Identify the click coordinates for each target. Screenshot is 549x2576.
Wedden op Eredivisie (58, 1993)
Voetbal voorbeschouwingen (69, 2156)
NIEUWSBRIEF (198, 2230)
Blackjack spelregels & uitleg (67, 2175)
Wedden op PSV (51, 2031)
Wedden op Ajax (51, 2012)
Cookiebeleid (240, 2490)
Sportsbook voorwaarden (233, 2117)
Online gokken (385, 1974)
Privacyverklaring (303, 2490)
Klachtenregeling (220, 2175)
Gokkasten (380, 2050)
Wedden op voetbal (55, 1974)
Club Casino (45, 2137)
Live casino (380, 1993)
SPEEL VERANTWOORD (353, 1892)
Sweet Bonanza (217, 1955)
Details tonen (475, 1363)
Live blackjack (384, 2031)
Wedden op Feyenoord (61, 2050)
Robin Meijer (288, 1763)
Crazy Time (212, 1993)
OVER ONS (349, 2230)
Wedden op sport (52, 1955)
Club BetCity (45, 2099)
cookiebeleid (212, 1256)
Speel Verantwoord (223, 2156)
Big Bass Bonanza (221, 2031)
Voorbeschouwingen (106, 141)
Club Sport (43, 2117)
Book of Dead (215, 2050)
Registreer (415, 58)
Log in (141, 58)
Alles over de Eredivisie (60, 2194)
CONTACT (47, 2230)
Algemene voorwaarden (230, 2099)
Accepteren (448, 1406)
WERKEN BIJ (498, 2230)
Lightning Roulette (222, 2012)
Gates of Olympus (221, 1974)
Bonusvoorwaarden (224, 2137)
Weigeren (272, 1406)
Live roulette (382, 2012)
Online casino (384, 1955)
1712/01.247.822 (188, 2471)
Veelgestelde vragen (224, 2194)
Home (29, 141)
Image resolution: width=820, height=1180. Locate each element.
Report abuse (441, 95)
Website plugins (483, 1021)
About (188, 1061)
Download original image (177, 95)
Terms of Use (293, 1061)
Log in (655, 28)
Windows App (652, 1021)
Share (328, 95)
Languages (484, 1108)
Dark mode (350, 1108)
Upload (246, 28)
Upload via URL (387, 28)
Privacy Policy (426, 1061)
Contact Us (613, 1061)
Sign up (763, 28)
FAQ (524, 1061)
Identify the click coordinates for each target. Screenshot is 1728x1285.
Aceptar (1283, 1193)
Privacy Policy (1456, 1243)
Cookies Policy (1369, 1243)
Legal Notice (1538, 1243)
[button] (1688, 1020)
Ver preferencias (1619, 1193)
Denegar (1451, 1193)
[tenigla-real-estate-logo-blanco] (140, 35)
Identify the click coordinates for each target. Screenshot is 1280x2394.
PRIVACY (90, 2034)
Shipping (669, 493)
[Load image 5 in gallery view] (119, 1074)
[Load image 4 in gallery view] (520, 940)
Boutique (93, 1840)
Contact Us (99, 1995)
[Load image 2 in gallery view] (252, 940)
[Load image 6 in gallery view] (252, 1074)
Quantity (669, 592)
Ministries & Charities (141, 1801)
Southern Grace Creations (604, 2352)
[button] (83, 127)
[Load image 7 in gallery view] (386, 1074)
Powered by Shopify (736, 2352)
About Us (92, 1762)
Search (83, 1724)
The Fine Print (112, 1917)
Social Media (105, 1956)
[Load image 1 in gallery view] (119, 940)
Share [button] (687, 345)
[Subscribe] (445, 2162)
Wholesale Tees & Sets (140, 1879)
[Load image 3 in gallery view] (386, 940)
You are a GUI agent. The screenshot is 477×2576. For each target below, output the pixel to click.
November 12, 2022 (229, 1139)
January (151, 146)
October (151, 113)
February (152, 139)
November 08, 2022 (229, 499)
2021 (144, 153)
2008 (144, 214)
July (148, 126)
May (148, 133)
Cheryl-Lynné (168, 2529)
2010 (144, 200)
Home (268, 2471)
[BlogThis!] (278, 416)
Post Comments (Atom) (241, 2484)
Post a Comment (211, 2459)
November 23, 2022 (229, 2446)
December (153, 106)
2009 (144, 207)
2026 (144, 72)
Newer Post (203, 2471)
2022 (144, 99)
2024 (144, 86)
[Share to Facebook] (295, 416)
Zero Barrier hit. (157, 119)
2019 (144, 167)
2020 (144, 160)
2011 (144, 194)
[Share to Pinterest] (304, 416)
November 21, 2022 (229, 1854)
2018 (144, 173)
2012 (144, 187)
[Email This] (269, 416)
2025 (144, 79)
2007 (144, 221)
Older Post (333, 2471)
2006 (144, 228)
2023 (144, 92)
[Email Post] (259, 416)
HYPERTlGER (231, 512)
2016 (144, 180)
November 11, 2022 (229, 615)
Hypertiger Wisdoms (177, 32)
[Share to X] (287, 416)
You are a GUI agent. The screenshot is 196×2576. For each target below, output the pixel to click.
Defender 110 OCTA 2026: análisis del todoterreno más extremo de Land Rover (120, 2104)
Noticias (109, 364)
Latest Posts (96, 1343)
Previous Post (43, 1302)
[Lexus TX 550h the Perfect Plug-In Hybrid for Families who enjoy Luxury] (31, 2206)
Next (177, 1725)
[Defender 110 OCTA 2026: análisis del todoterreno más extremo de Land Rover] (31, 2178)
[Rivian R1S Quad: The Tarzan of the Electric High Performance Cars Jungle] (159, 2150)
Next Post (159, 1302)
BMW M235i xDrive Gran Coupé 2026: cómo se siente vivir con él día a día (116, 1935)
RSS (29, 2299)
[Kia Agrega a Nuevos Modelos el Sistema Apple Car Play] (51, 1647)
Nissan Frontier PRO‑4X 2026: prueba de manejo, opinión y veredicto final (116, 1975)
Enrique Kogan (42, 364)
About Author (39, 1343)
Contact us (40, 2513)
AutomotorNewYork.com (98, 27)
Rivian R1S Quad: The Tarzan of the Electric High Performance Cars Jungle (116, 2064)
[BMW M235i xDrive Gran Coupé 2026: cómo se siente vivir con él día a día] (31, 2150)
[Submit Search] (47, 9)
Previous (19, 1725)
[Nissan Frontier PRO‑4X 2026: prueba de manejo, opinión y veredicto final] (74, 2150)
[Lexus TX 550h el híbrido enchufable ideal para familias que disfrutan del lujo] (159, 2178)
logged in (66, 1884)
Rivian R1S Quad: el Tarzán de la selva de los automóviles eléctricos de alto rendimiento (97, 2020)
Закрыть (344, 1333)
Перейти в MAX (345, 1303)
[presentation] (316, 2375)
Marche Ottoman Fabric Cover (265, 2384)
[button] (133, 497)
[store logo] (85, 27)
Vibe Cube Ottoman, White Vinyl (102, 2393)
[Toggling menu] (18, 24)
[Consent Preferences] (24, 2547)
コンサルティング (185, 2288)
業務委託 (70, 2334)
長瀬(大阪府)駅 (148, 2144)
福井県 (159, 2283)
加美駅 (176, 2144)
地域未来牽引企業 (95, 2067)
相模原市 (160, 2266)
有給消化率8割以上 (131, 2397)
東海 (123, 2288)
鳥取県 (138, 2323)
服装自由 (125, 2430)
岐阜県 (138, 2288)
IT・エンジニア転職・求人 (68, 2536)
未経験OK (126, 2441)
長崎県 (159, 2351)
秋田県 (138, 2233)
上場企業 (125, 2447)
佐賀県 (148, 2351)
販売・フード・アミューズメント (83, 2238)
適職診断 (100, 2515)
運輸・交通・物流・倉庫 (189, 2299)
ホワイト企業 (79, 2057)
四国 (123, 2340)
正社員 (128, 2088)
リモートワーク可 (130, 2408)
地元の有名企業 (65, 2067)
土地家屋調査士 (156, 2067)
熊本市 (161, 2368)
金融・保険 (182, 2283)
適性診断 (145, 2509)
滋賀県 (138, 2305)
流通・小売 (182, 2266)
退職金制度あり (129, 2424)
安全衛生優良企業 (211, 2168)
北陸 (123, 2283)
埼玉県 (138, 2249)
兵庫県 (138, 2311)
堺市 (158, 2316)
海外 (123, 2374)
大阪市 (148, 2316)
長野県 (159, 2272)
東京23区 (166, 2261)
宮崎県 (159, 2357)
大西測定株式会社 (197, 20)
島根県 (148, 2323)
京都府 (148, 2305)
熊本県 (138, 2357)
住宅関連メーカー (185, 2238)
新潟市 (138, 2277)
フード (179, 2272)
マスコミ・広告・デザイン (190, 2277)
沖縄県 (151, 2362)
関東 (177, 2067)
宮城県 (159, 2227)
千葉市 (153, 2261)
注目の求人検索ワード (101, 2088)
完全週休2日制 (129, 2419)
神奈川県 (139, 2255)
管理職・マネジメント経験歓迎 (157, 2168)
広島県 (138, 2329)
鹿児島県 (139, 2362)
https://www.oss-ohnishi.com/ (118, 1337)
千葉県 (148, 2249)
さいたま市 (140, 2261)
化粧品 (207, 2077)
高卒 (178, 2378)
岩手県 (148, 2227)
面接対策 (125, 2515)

■ ■ ■

__What you will do__:
From the first line of the listing above through the line that contains "[button] (1688, 1020)", set down each line without alteration, and nothing else.

__Worked solution__:
Identify the click coordinates for each target. Screenshot is 549x2576.
Wedden op Eredivisie (58, 1993)
Voetbal voorbeschouwingen (69, 2156)
NIEUWSBRIEF (198, 2230)
Blackjack spelregels & uitleg (67, 2175)
Wedden op PSV (51, 2031)
Wedden op Ajax (51, 2012)
Cookiebeleid (240, 2490)
Sportsbook voorwaarden (233, 2117)
Online gokken (385, 1974)
Privacyverklaring (303, 2490)
Klachtenregeling (220, 2175)
Gokkasten (380, 2050)
Wedden op voetbal (55, 1974)
Club Casino (45, 2137)
Live casino (380, 1993)
SPEEL VERANTWOORD (353, 1892)
Sweet Bonanza (217, 1955)
Details tonen (475, 1363)
Live blackjack (384, 2031)
Wedden op Feyenoord (61, 2050)
Robin Meijer (288, 1763)
Crazy Time (212, 1993)
OVER ONS (349, 2230)
Wedden op sport (52, 1955)
Club BetCity (45, 2099)
cookiebeleid (212, 1256)
Speel Verantwoord (223, 2156)
Big Bass Bonanza (221, 2031)
Voorbeschouwingen (106, 141)
Club Sport (43, 2117)
Book of Dead (215, 2050)
Registreer (415, 58)
Log in (141, 58)
Alles over de Eredivisie (60, 2194)
CONTACT (47, 2230)
Algemene voorwaarden (230, 2099)
Accepteren (448, 1406)
WERKEN BIJ (498, 2230)
Lightning Roulette (222, 2012)
Gates of Olympus (221, 1974)
Bonusvoorwaarden (224, 2137)
Weigeren (272, 1406)
Live roulette (382, 2012)
Online casino (384, 1955)
1712/01.247.822 (188, 2471)
Veelgestelde vragen (224, 2194)
Home (29, 141)
Image resolution: width=820, height=1180. Locate each element.
Report abuse (441, 95)
Website plugins (483, 1021)
About (188, 1061)
Download original image (177, 95)
Terms of Use (293, 1061)
Log in (655, 28)
Windows App (652, 1021)
Share (328, 95)
Languages (484, 1108)
Dark mode (350, 1108)
Upload (246, 28)
Upload via URL (387, 28)
Privacy Policy (426, 1061)
Contact Us (613, 1061)
Sign up (763, 28)
FAQ (524, 1061)
Identify the click coordinates for each target. Screenshot is 1728x1285.
Aceptar (1283, 1193)
Privacy Policy (1456, 1243)
Cookies Policy (1369, 1243)
Legal Notice (1538, 1243)
[button] (1688, 1020)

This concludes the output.